In a recent blog article Using Categorization to Simplify Open Source License Compliance I talked about simplifying open source compliance through license “categorization” where I listed the common categories used in many open source licenses. In this article I’m going to talk about creating an open source compliance checklist based on those categorizations.
In OpenLogic Exchange Enterprise Edition (OLEX), we have analyzed several hundred open source licenses and created a list of high-level obligations for each license. For example, in OLEX the Apache License 2.0 list of obligations looks like this:
• Distribute copy of license
• Give notice of or fulfill other requirements related to modified files
• Obligation to include notice text or files
• Obligation to include copyright or trademark notice
• Obligation to indemnify contributors
• Obligation to apply license to original or derivative works
• Restrictions regarding use of trademark
• Termination of patent license upon filing of patent litigation
If you don’t have the luxury of an OLEX Enterprise Edition subscription, you will want to take a similar approach and summarize the list of obligations in easily digestible “chunks.” This will make it easier for the team to take steps to comply with the various licenses used.
Next you want to examine under what conditions you need to meet certain obligations. For example, the requirement to supply documentation about modifications to open source are only triggered when you modify the code. By creating a set of triggers tied to your list of obligations you can quickly determine if you need to take steps or not.

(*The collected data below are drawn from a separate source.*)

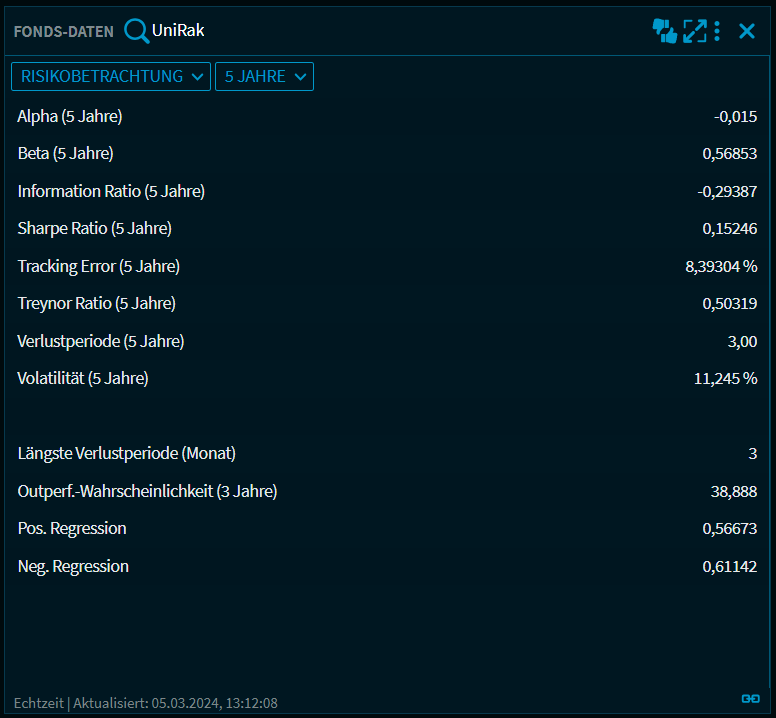Click the FONDS-DATEN panel title
The width and height of the screenshot is (776, 718).
[x=64, y=32]
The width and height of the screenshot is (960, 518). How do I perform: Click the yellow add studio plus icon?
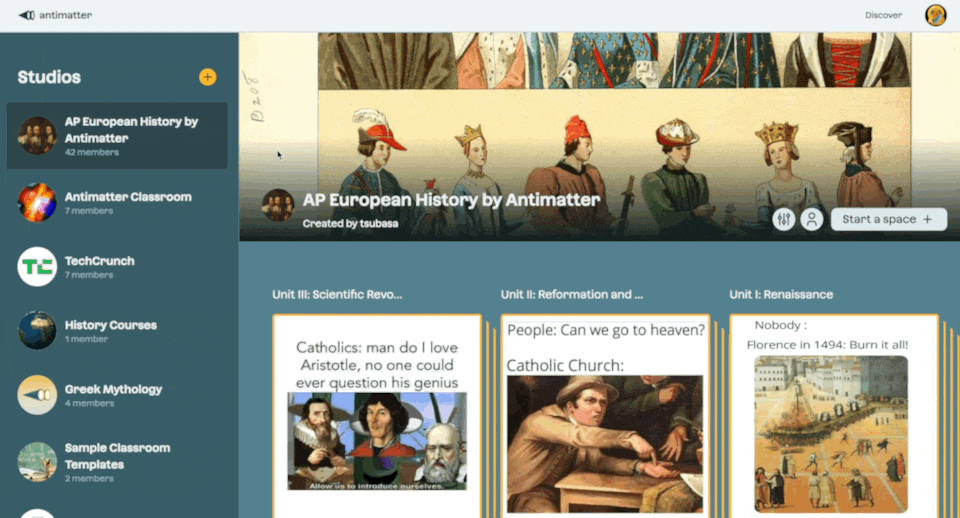[x=208, y=77]
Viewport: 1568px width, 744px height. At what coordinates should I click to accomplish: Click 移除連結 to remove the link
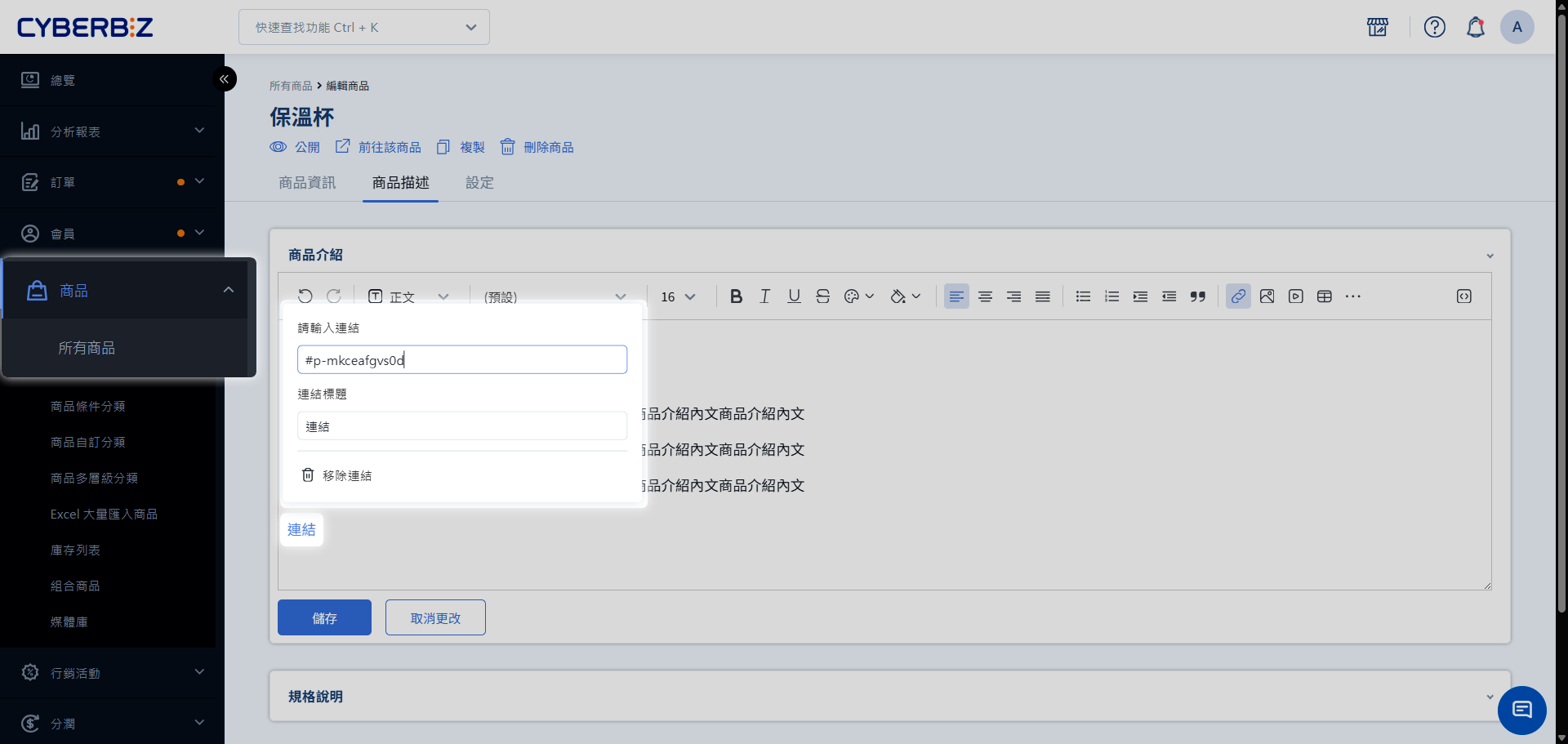point(337,475)
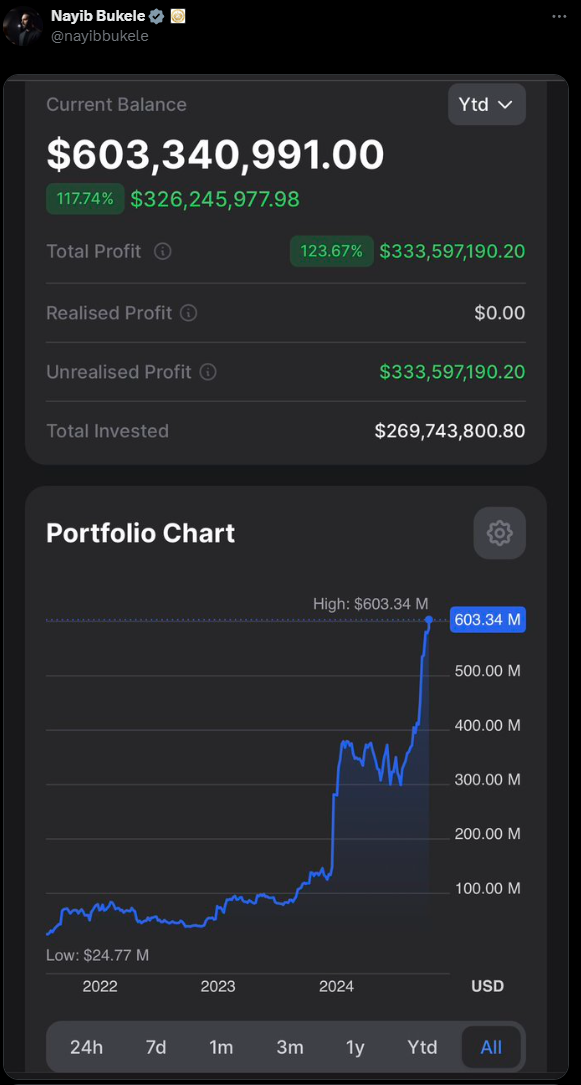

You can then use these sets of triggers to ask your development team how they are using the open source in your product. Once you have their answers in hand, you can begin to eliminate the obligations you don’t need to meet which in turn helps keep the list manageable.
Some common triggers include: distribution, modification of source and creation of derivative works via linking. So for example, you can confirm that open source found in your source files is indeed distributed with your product or not. It is surprising how many files that contain open source in your source tree actually don’t get distributed with the final product. Or, if your code links to an open source library, how so? Dynamically or statically? The answer to these questions allows you to pick the relevant obligations.

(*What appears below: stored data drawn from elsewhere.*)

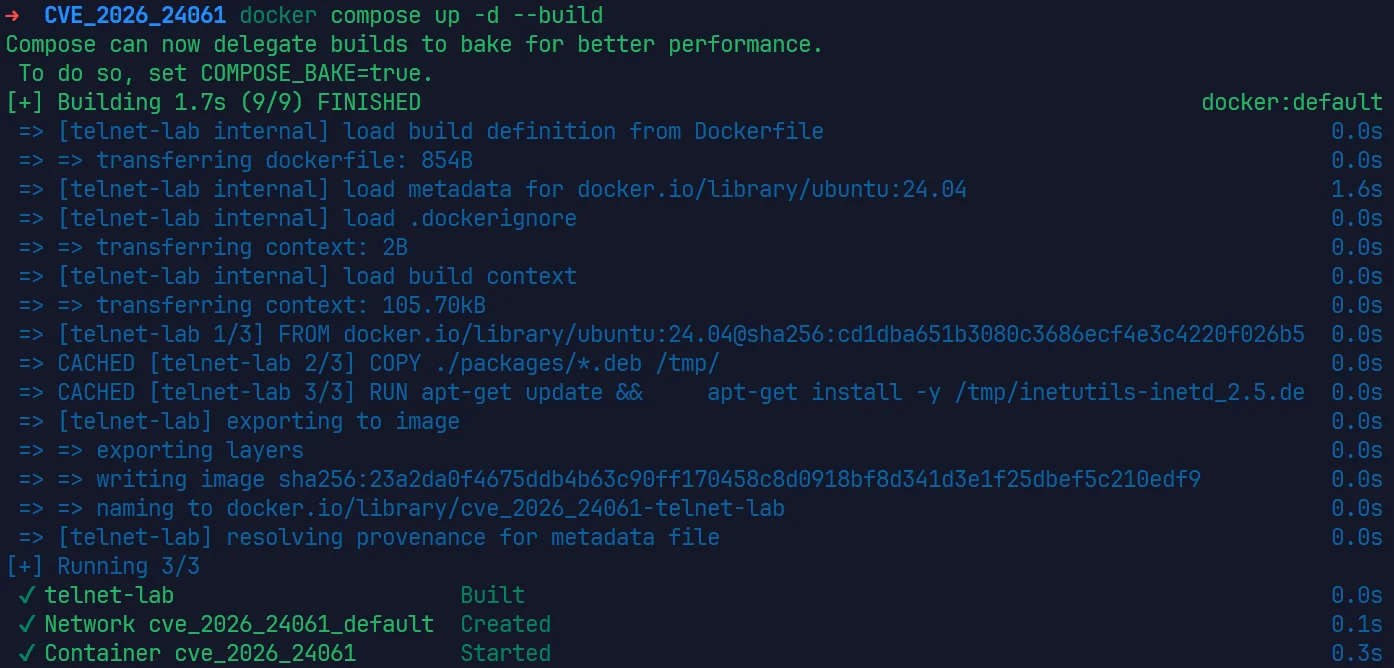Click the arrow before load .dockerignore line

[x=31, y=218]
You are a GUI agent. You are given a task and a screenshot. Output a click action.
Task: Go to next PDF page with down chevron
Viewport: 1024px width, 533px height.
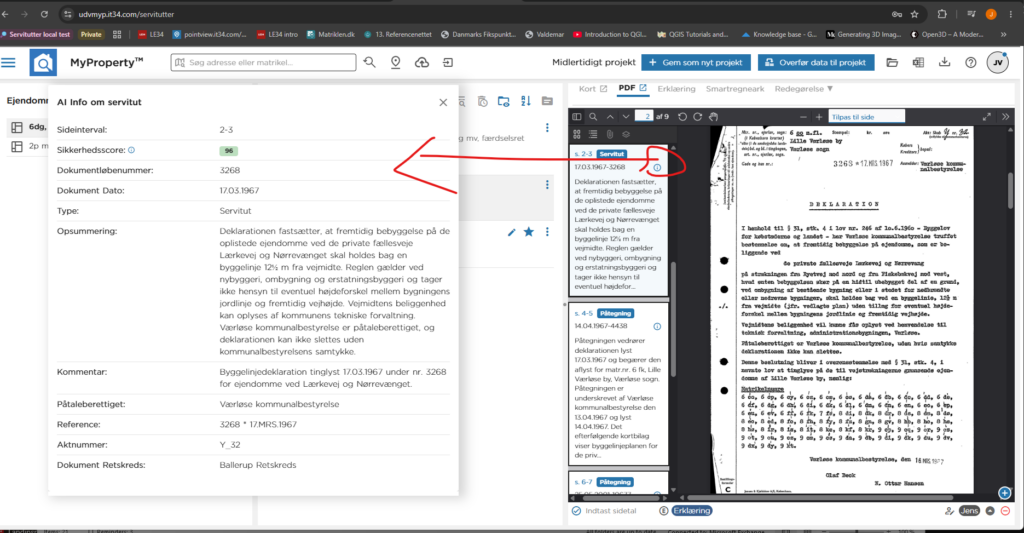click(626, 117)
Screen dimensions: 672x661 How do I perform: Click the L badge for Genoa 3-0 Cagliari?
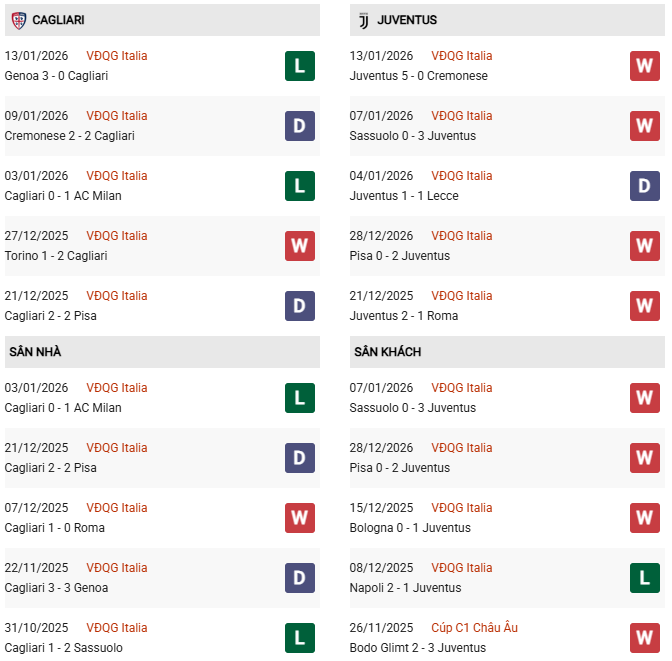[300, 66]
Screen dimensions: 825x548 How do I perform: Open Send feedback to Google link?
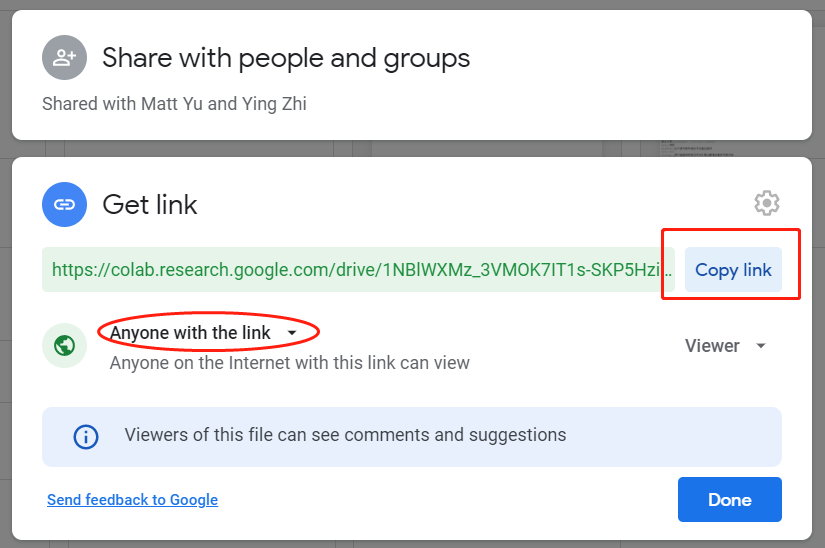click(x=133, y=500)
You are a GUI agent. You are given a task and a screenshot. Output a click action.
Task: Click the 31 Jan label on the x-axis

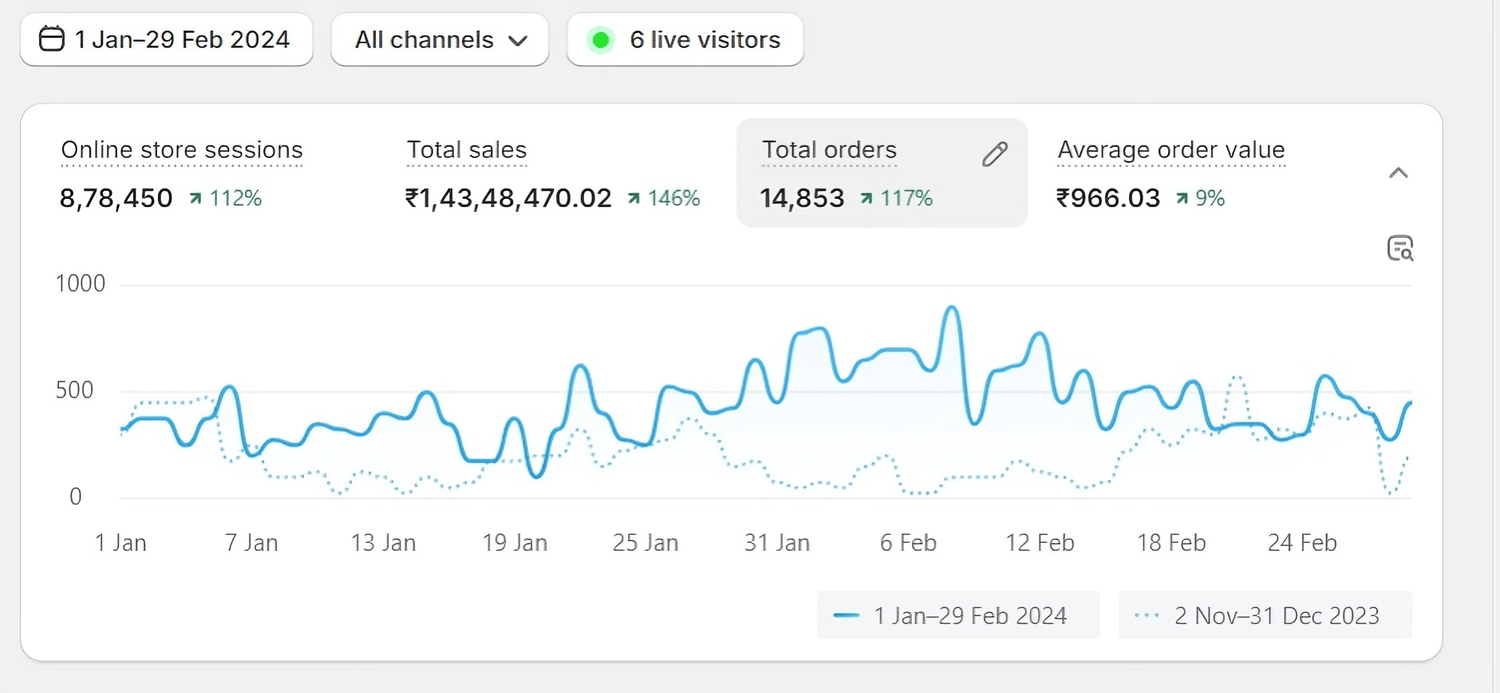pyautogui.click(x=777, y=543)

Once you understand your list of high-level obligations by license and when those obligations are triggered you can begin to build your checklist. When we build compliance checklists for our customers we build the list by obligation type and license, then also list the responsible packages. For example if we identify a modification requirement in a license, we list the products that have been modified (down to the file level), so that we can later verify modification requirements have been met.
Finally, once you have your checklist in place you can work with your various functional teams to verify that all physical steps have been take to comply.

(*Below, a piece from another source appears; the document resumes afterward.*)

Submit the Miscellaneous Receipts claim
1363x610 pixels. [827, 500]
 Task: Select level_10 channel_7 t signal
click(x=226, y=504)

• Has your documentation group updated the product documentation to include the appropriate trademark, copyright and attribution requirements? CHECK.
• Has your development team met all modification documentation requirements and made sure they didn’t remove any copyright statements? CHECK.
• Has your legal team reviewed your product EULA agreement to make sure it doesn’t conflict with any of the open source licenses and are they fully aware of any restriction on use and have agreed that your organization can meet these restrictions? CHECK.
• If you need to provide source code via physical medium or hosted download site, is your organization prepared to fulfill requests? CHECK.
The process of license compliance is not trivial but by taking advantage of license categorization, high-level lists of obligations and triggers, you can make the process manageable.
I invite you to comment and provide insights on how your organization complies with open source licenses.